## [TASK DIRECTIONS]
Translate this sentence from the abstract on the 2008 trafficking victims law into Spanish: "It also requires a diplomat to have a contract with a domestic worker containing conditions of employment."

## [PASSAGE PROVIDED]
## BEGIN
Copyright © 2009 Usama Kahf

Abstract

On December 23, 2008, President George W. Bush signed into law the William Wilberforce Trafficking Victims Protection Reauthorization Act of 2008. This Act was hailed by human rights advocates as a great stride ―towards preventing the abuse, exploitation and trafficking of domestic workers employed by foreign diplomats in the United States. Acknowledging the particular vulnerability of these workers, the law contains specific provisions to enhance their protection and sanction their employers for exploiting the situation. These provisions seek to ensure that domestic workers are made aware of their rights in this country directly by consular officers who will be trained on U.S. labor standards and separately from their employers. It also requires a diplomat to have a contract with a domestic worker containing conditions of employment. It mandates that the State Department suspend the issuance of visas to a particular mission when the department receives credible evidence that a worker was exploited or abused and the mission tolerated the conduct. It further institutes mandatory record-keeping on diplomats and domestic workers by the State Department, including allegations of trafficking or abuse. The legislation also requires that several compensation approaches be studied and evaluated so that workers may receive appropriate compensation when their employment contracts are violated.
## END
## [DATA LISTING]
## BEGIN
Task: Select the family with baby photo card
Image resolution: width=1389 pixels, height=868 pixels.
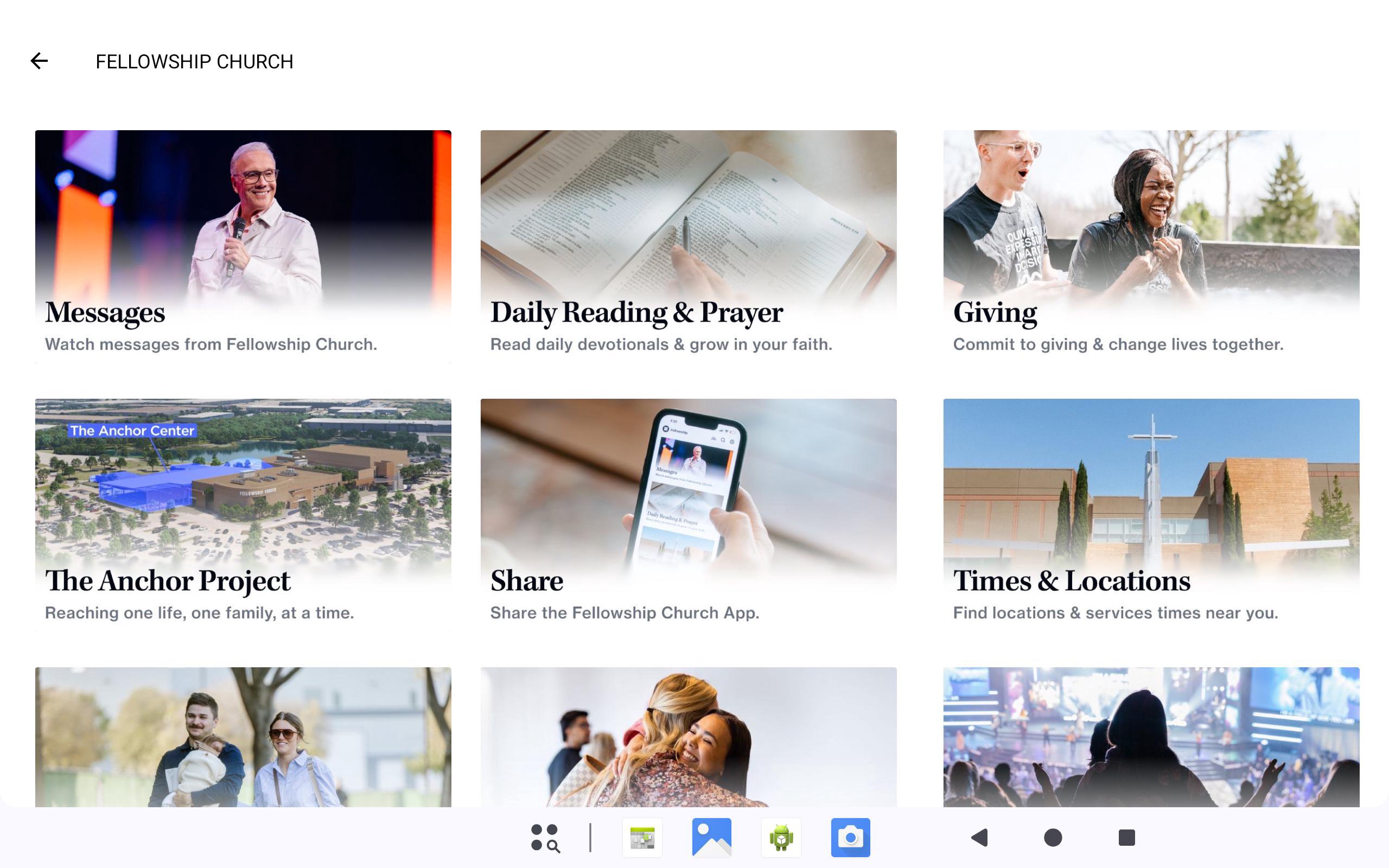Action: (243, 737)
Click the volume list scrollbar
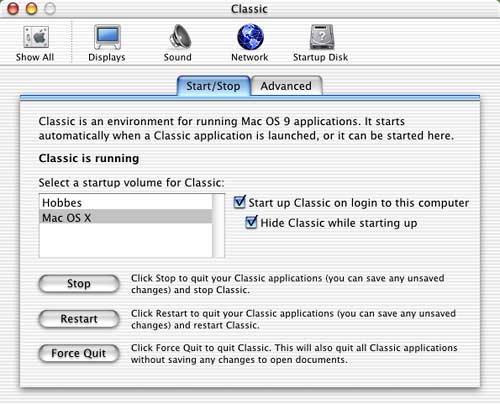 click(219, 226)
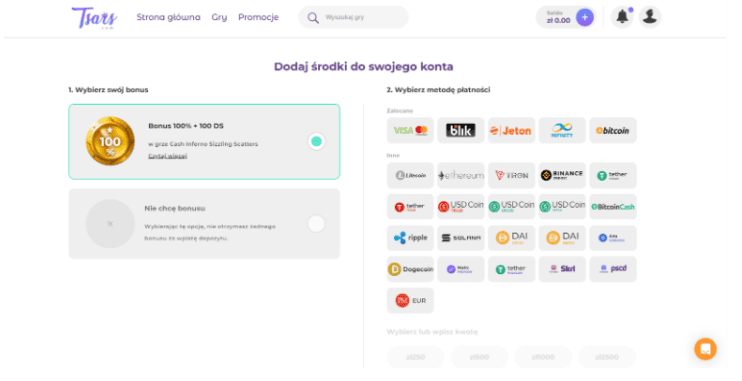Choose the Ethereum payment tile
The image size is (742, 381).
tap(460, 175)
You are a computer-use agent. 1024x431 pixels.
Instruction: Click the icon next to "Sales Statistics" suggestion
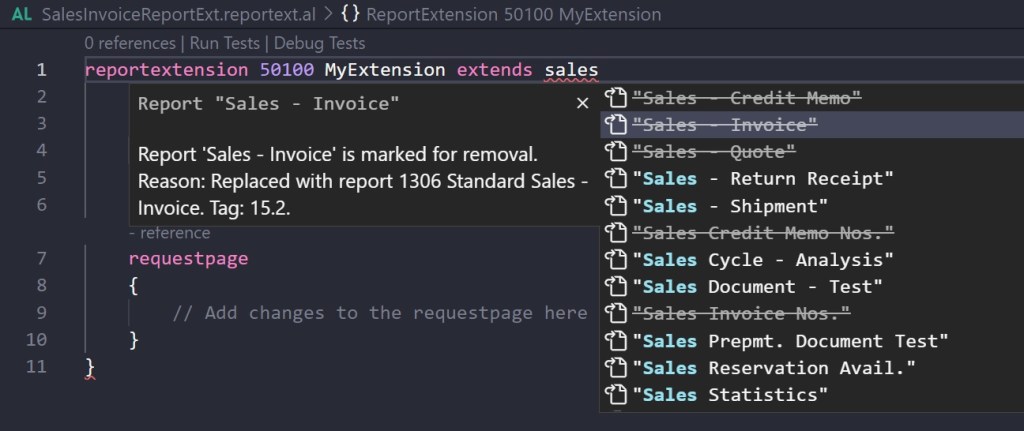pyautogui.click(x=616, y=395)
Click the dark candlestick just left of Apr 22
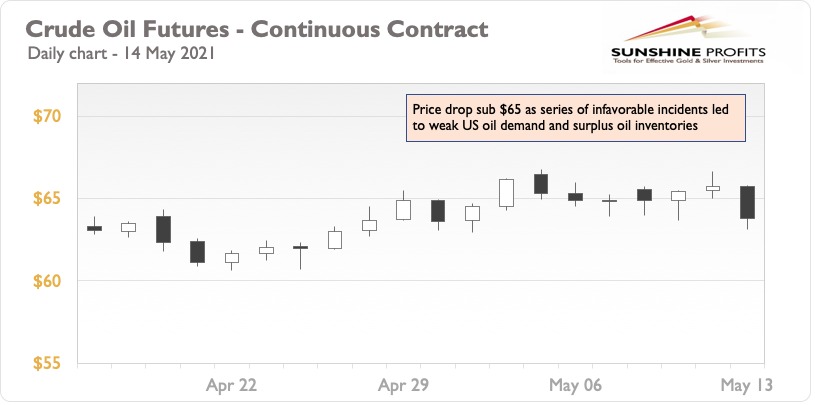 pos(198,252)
## END
## [SOLUTION BELOW]
También exige que un diplomático tenga un contrato con un trabajador doméstico que contenga las condiciones de empleo.